**PROBLEM STATEMENT**
The records appear below. Report how many of their lines contain the word "heading", giving the number alone.

**DATASET RECORDS**
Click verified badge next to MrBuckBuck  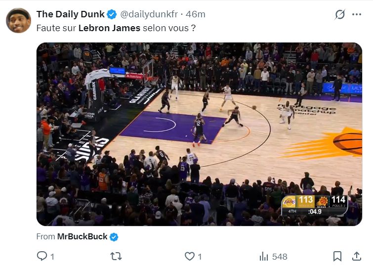tap(114, 237)
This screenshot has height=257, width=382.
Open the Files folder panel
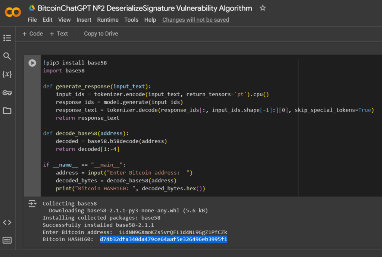pyautogui.click(x=7, y=111)
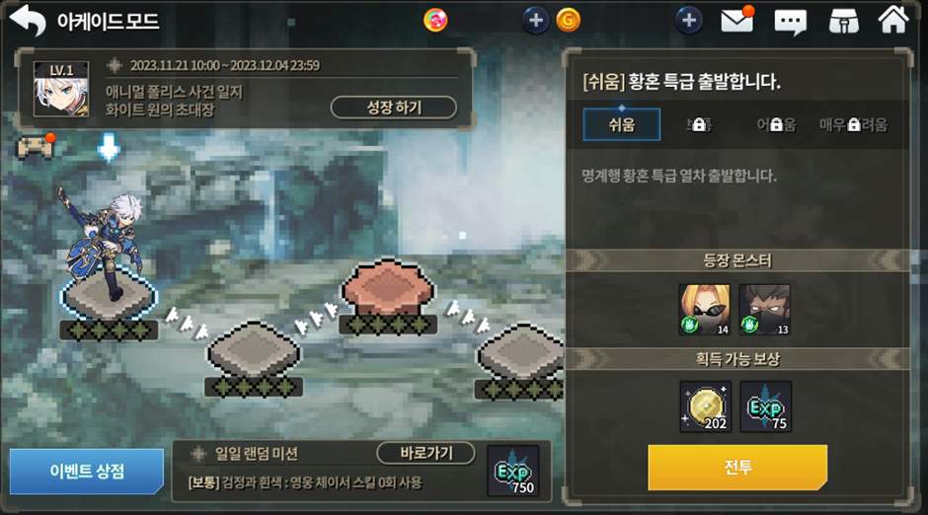
Task: Select the locked 보통 difficulty tab
Action: pyautogui.click(x=699, y=124)
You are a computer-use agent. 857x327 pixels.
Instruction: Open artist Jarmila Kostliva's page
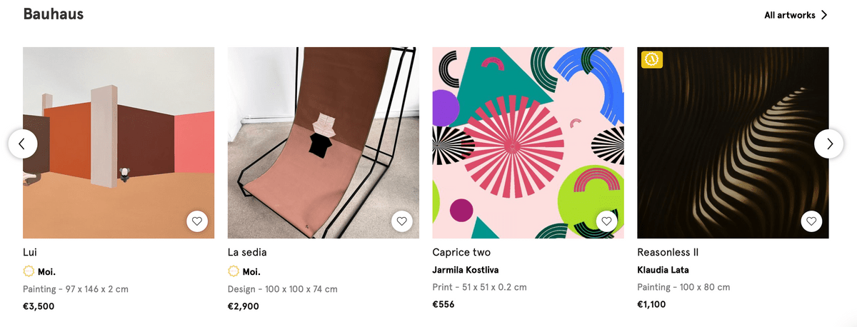466,270
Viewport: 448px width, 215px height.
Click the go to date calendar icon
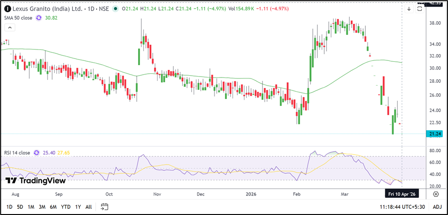(104, 207)
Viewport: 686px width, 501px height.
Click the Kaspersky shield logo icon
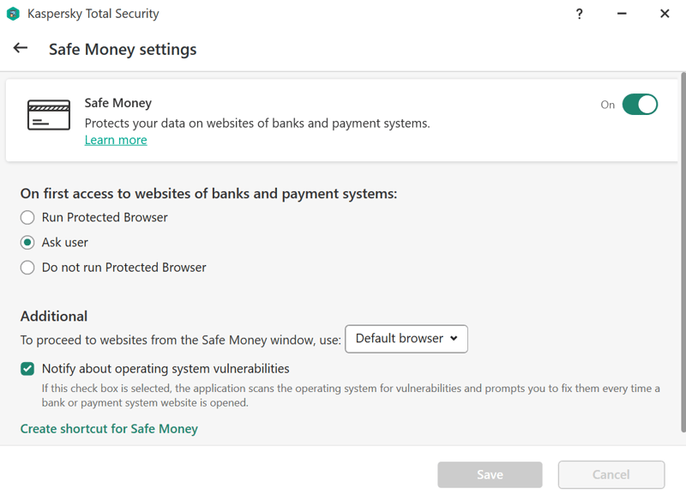[13, 14]
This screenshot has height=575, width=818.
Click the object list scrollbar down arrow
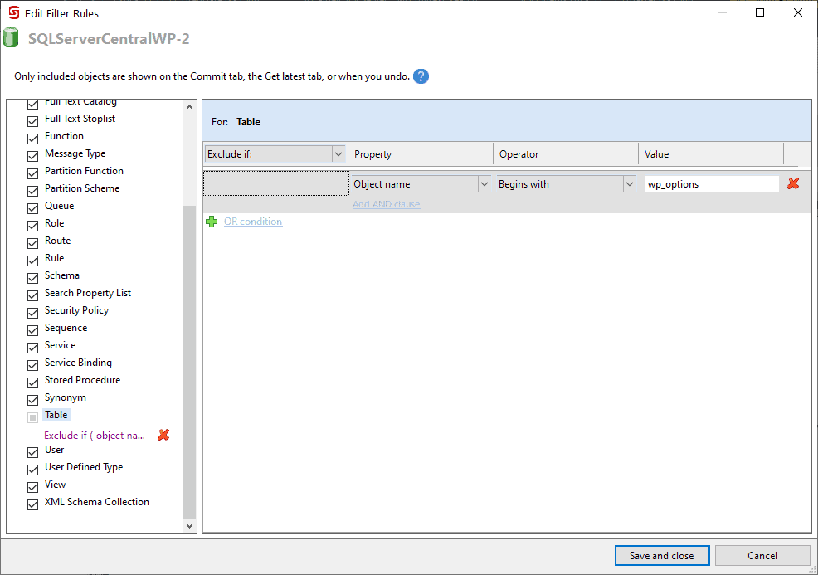(x=189, y=525)
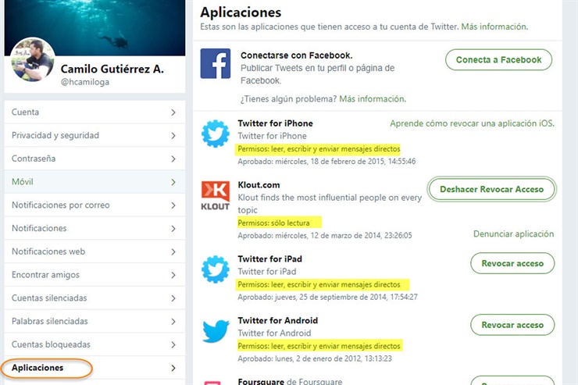The image size is (578, 385).
Task: Select the Móvil settings item
Action: 95,182
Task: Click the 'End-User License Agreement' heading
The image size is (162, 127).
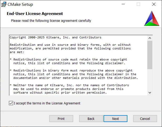Action: click(35, 14)

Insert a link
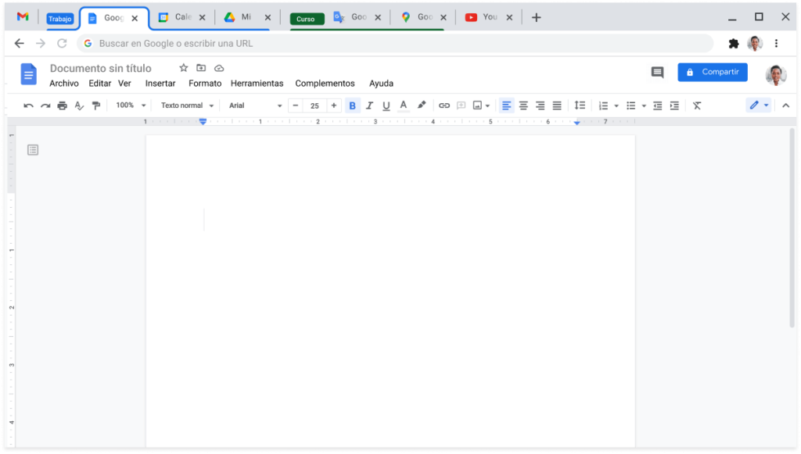pyautogui.click(x=444, y=105)
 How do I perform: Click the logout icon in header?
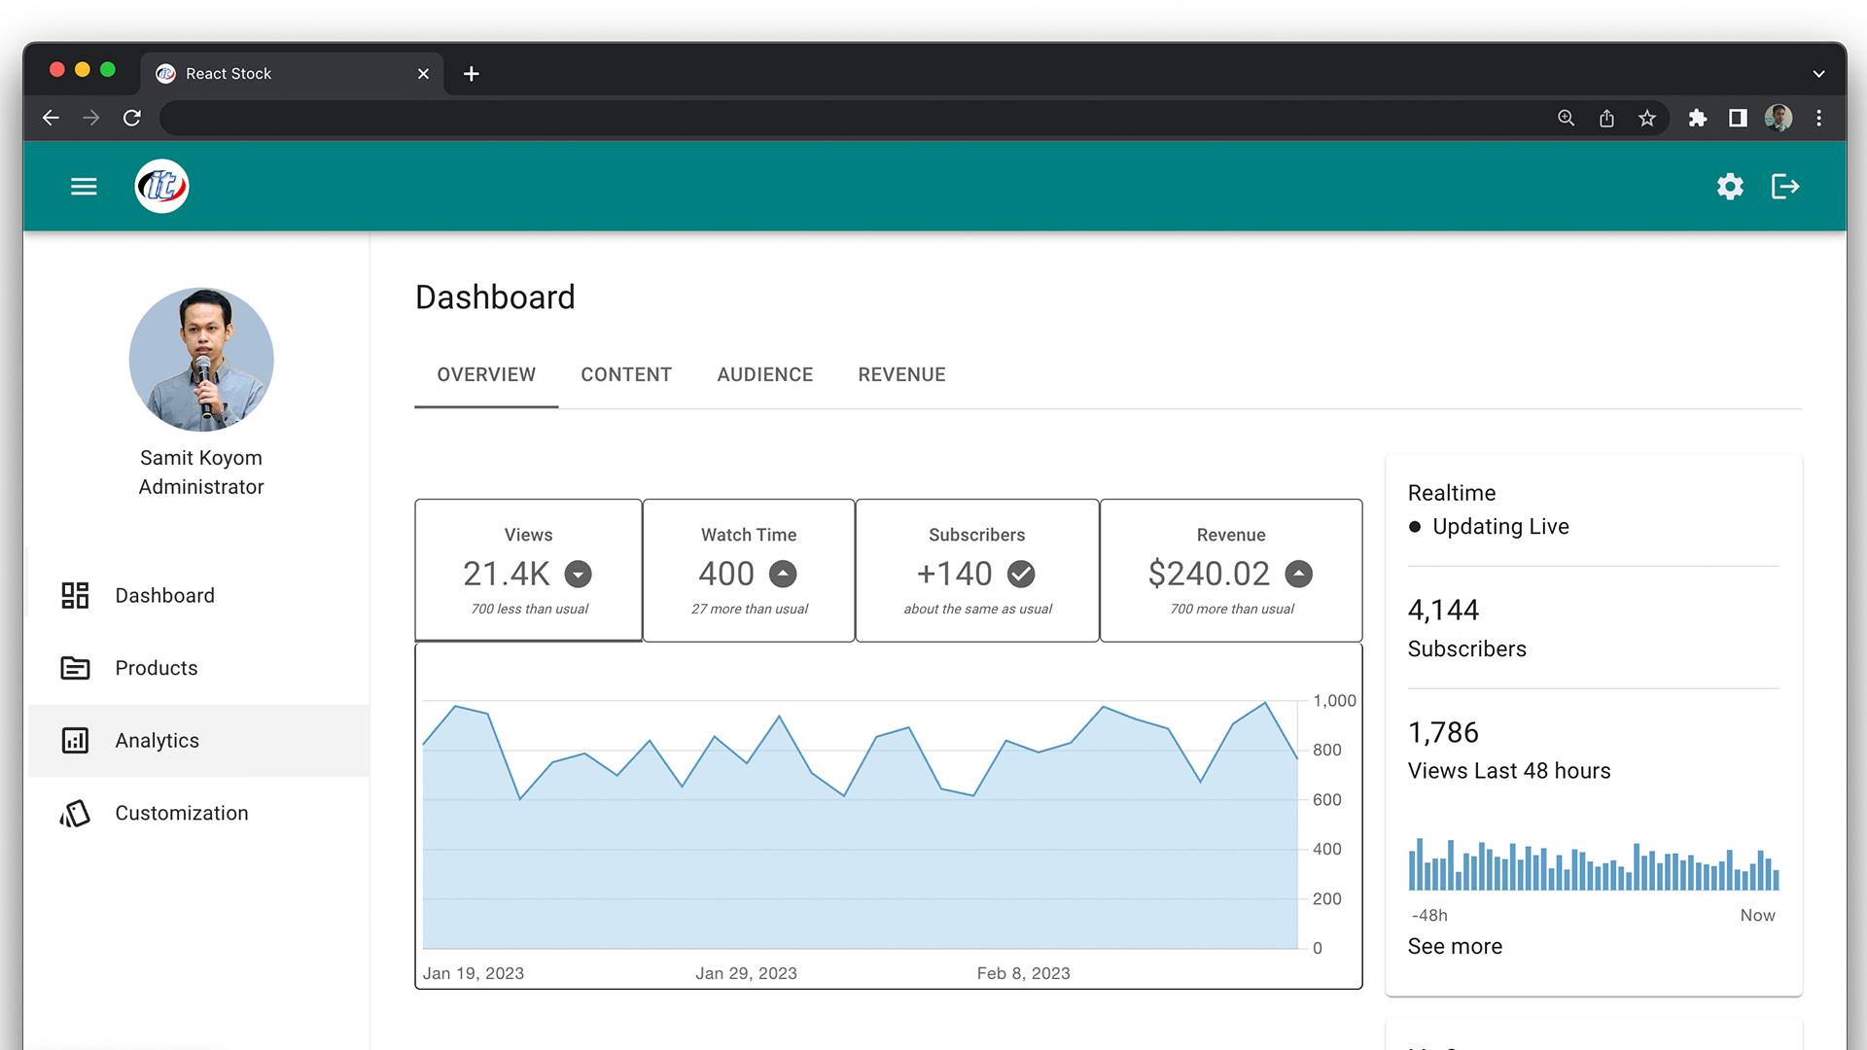1783,186
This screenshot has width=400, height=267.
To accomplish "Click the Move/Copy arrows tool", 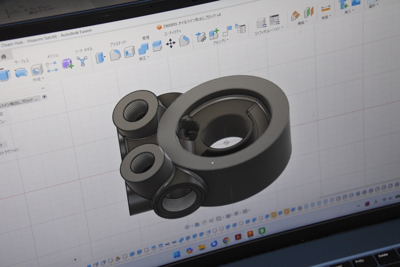I will point(171,43).
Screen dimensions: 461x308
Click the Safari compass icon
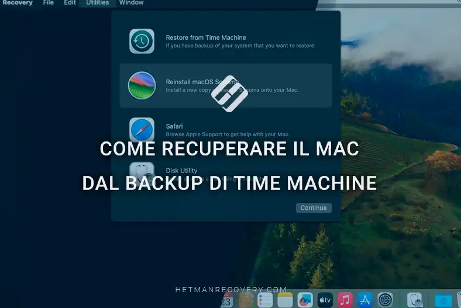[x=142, y=129]
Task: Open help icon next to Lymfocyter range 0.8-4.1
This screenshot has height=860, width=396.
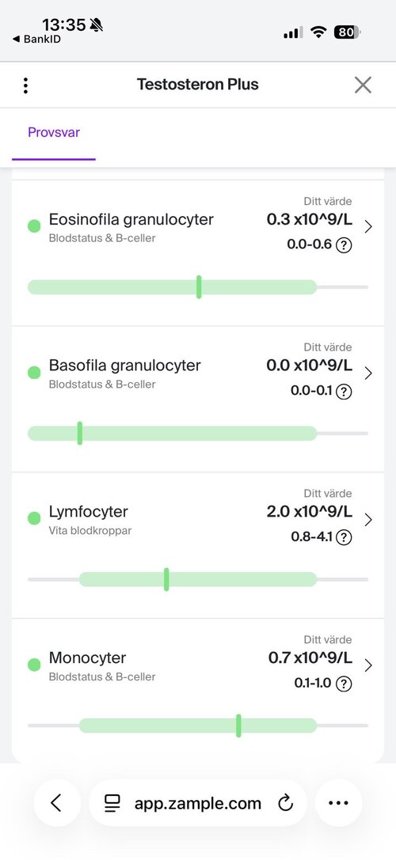Action: (344, 537)
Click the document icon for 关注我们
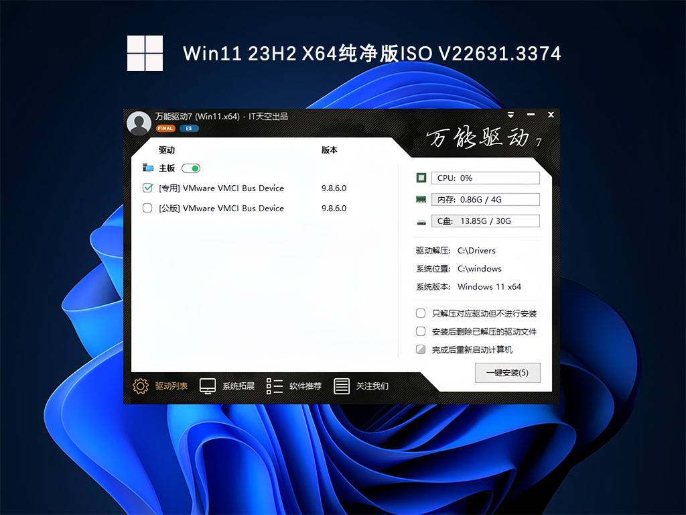The image size is (686, 515). pos(342,386)
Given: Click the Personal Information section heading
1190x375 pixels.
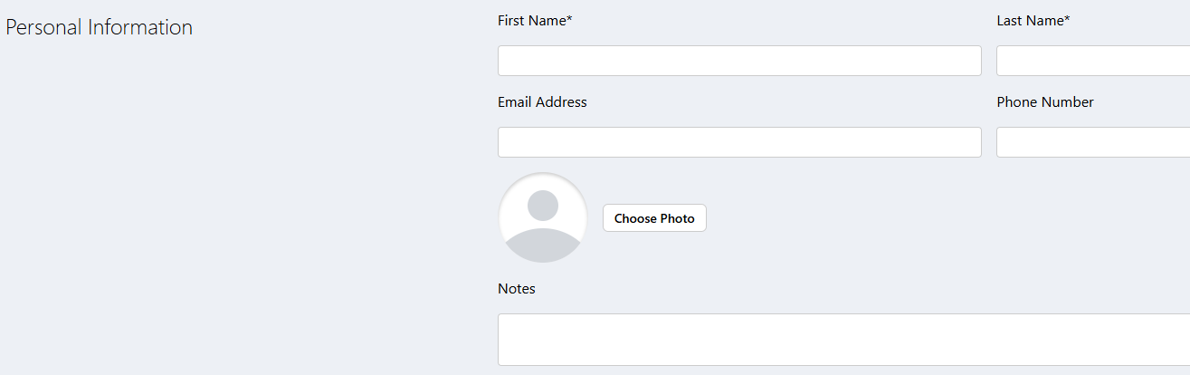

**ANSWER TO THIS EXERCISE**
2